Chris> I'm not saying the SCSI protocol is bad, I'm saying the
Chris> SAS/SATA/SCSI controllers, that have been optimized for years for
Chris> rotating media, don't have the compute power to handle the sort
Chris> of performance attainable with SSS.

And I'm saying that at least in the SCSI case that's untrue.  SAS and FC
controllers are optimized for lots and lots of I/O because their main
application is driving large storage arrays which have performance
comparable to the solid state devices you mention.

In fact, many deployments use said SCSI controllers to drive RAM-based
solid state storage devices which are faster than the flash-based
devices we're talking about here.


Chris> Unless you try to coalesce it for a later time, which is what I
Chris> hear is being done to compensate for slow controllers.

We don't coalesce.


Chris> True.  They limit the NAND performance based on the lack of
Chris> performance of their ASIC and the controller.  

Interesting theory.

I'm personally of the conviction that cheap SSDs suffer from amazingly
poor FTL design rather than inherent hardware limitations.

That's something intel got right with their drives.  The hardware itself
is pretty unremarkable.


Chris> That doesn't mean you can't get a lot better performance out of
Chris> NAND, it just means they limited themselves to be compatible, and
Chris> the kernel will implement a strategy that will optimize for the
Chris> poor design.

You are confusing limitations in interconnect technology with the
properties of the protocols used.  There is no point in adding channels
behind the ASIC to drive 12 Gbps of I/O if your host interface is 1.5
Gbps SATA.  That has nothing to do with whether ATA and SCSI are
suitable protocols.

I'm arguing that the at least SCSI is a good protocol for sending
commands to a block device.  Nothing prevents your flash-based block
device from presenting a PCIe SCSI interface to the host and then do
something completely different in the back.

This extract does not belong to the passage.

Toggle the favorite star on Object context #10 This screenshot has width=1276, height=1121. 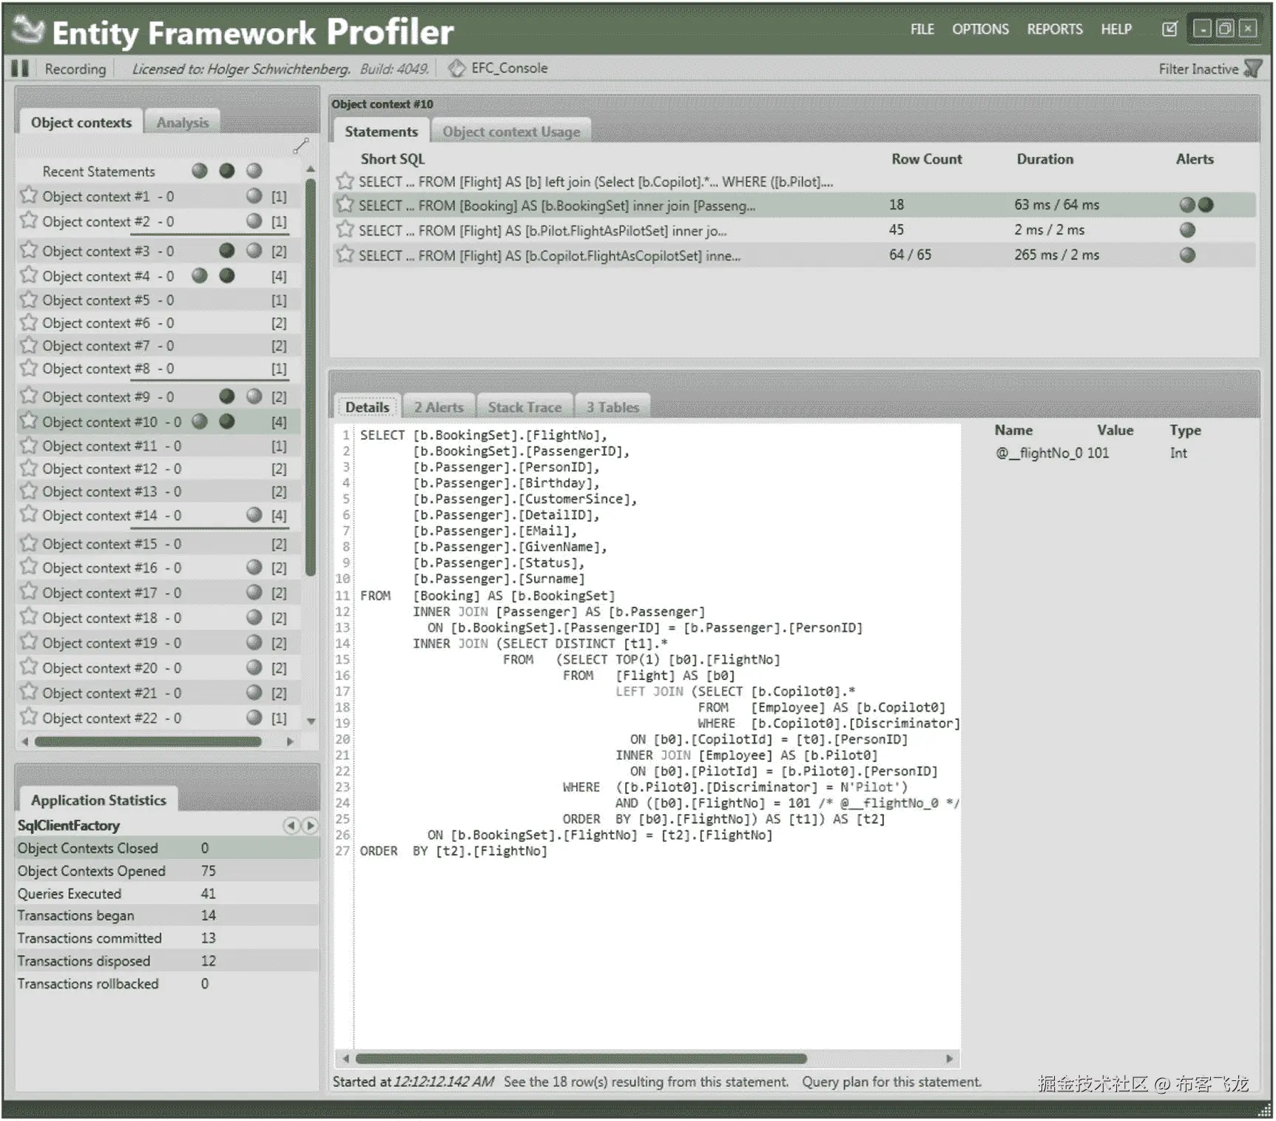pos(29,421)
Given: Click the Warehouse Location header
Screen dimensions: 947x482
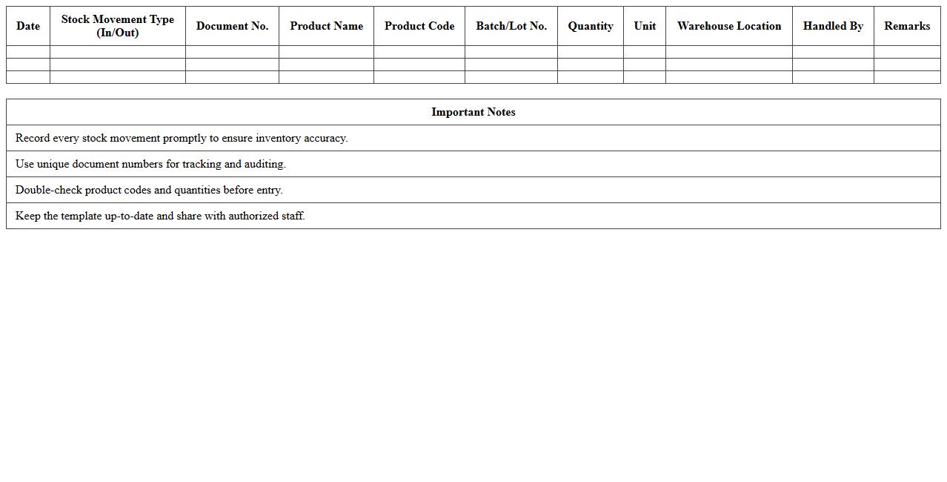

There's lots of warts in SCSI.  And I personally think that ATA TRIM was
very poorly defined.  But I don't believe that these protocols are
inherently bad for driving storage.  And I don't believe that coming up
with a custom "block" interface will improve anything in the short term.
Heck, the overhead of speaking SCSI is so low that even the thumb drive
you brought up implements it.  At negligible cost.

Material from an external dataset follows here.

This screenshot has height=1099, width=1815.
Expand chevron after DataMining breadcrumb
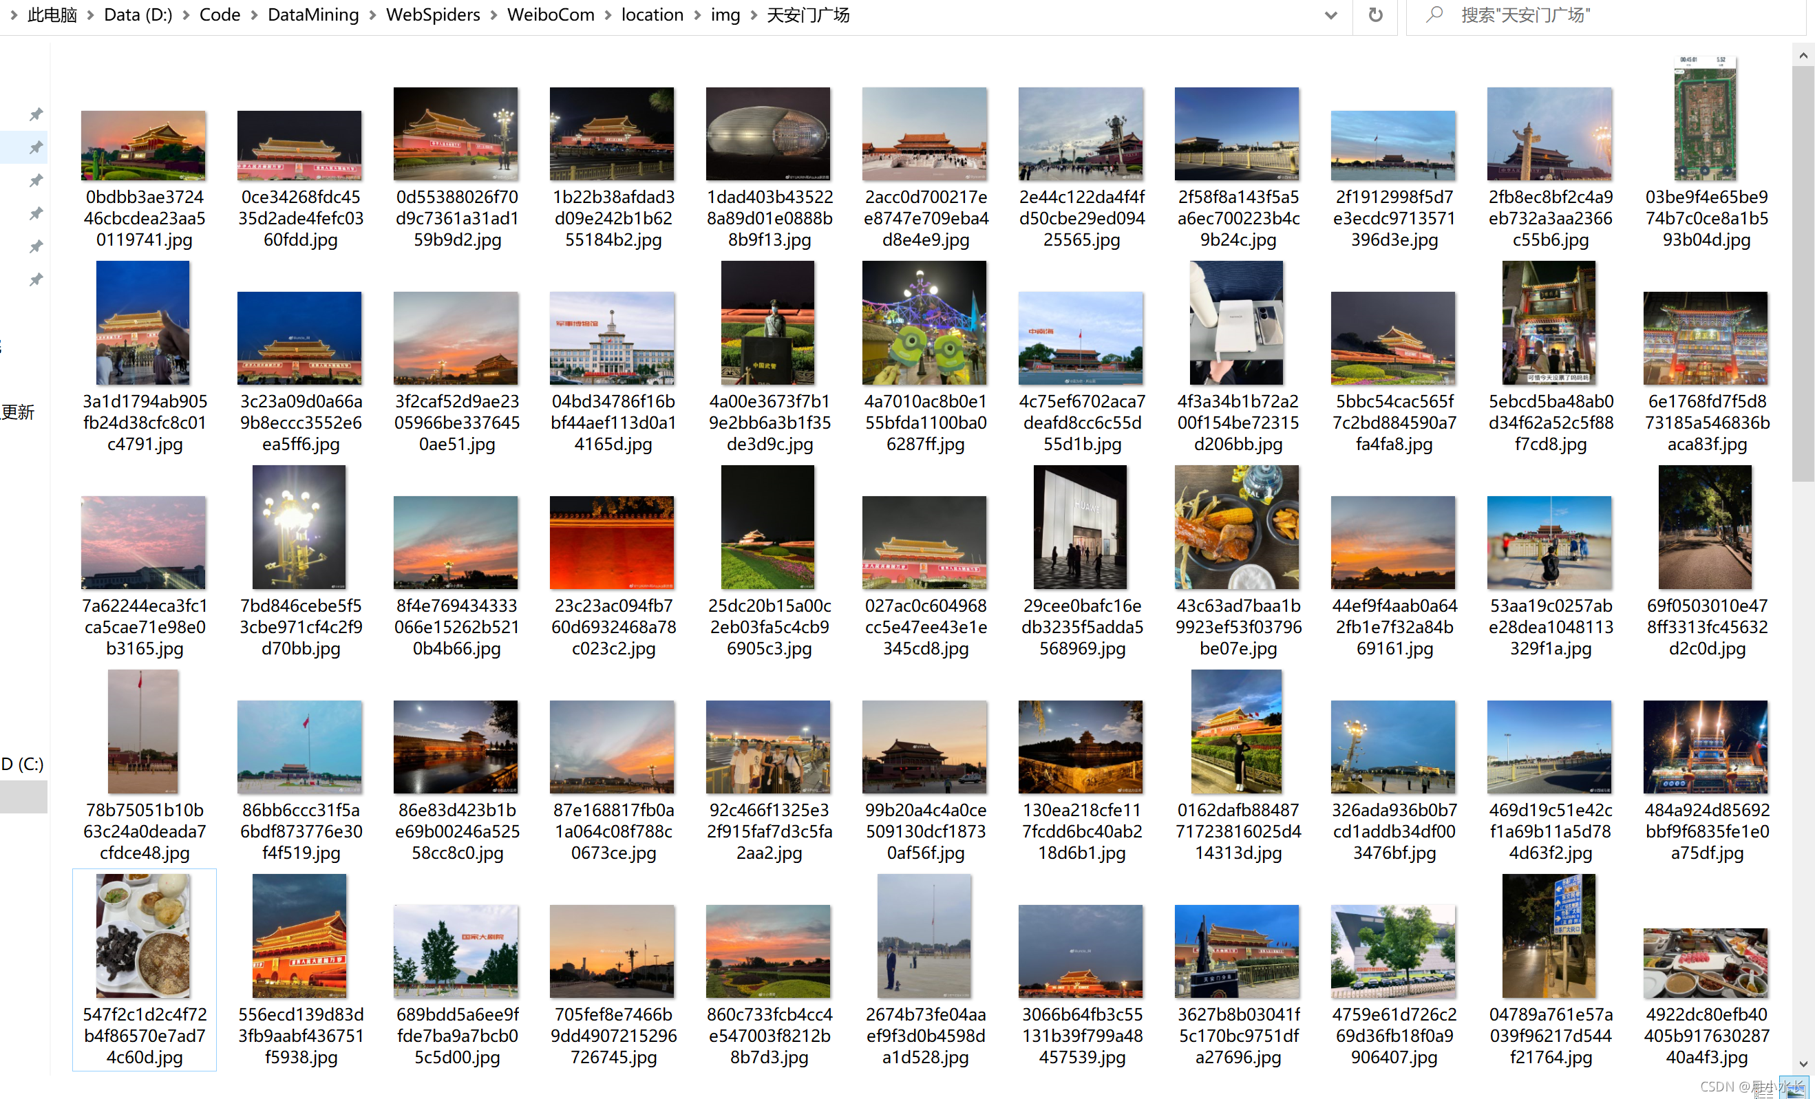click(x=373, y=15)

Chris> but you also believe the best way to do SSS was behind compatible
Chris> legacy SAS/SATA devices optimized for old rotating media?

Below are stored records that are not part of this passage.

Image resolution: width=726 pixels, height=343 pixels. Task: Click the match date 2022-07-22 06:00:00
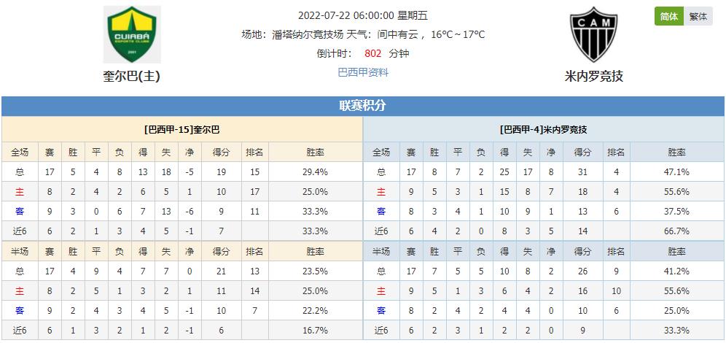click(x=346, y=15)
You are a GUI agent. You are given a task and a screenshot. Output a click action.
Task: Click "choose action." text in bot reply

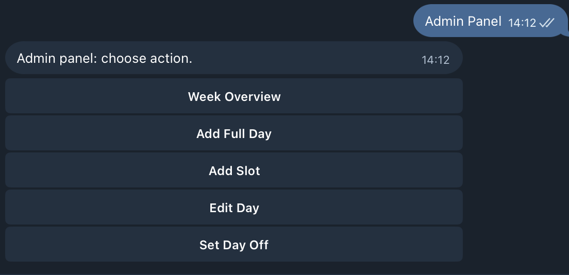147,58
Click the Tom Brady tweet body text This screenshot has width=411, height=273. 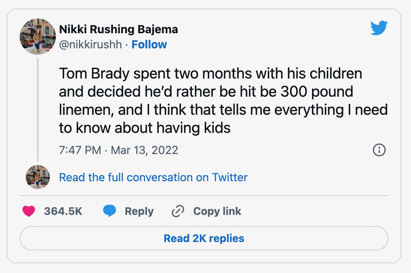tap(223, 100)
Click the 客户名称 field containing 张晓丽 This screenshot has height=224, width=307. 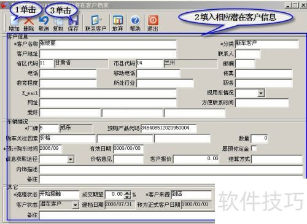click(108, 44)
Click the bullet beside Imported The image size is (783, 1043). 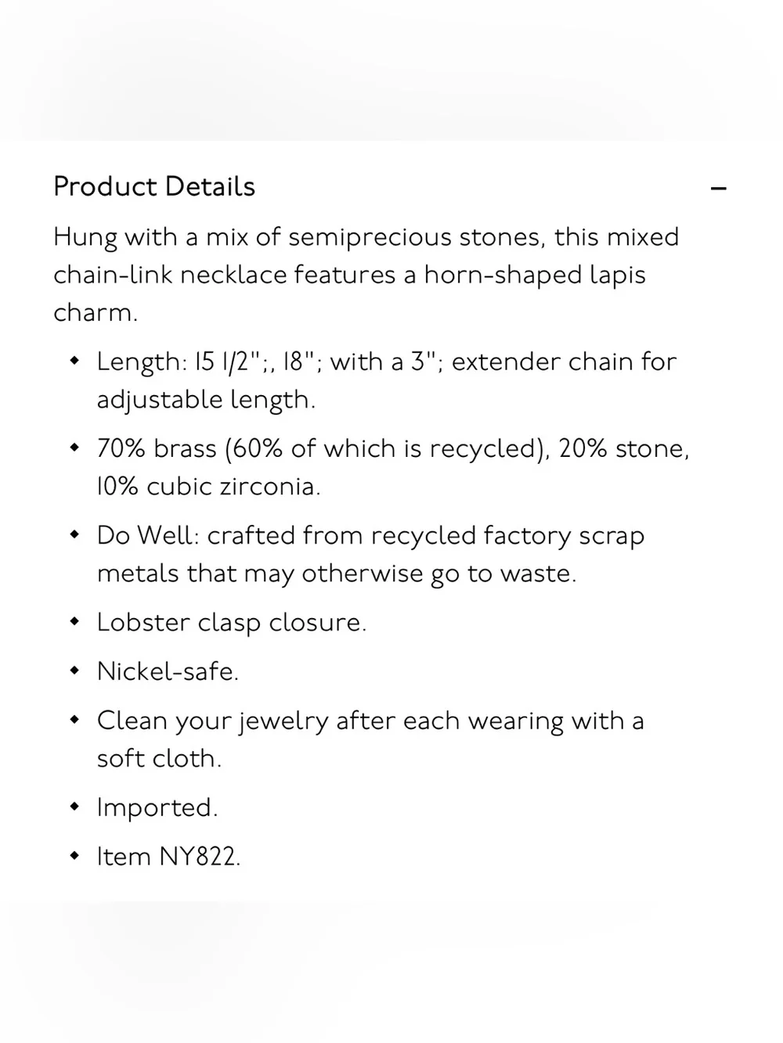pos(74,807)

You're the one claiming these "legacy" devices are optimized for
rotating media.  I'm claiming there's nothing rotating about either
protocol.

Both express "do something to this range of blocks" in 16 bytes or less
+ a scatterlist describing memory.  That's a pretty efficient interface
in my book.


Chris> I'd run IOZone and fill the drive (as I recall ~200GB) w/ files
Chris> and benchmark, which, at the end, IOZone would delete all the
Chris> files created (in the hundreds), and the delete/discard process
Chris> was no more time consuming than just the delete process (for
Chris> everything on the drive).  This was w/ the original 2.6.27 and
Chris> 2.6.28 ext4 "discard" implementations.

And which device was this?  How did it implement discard?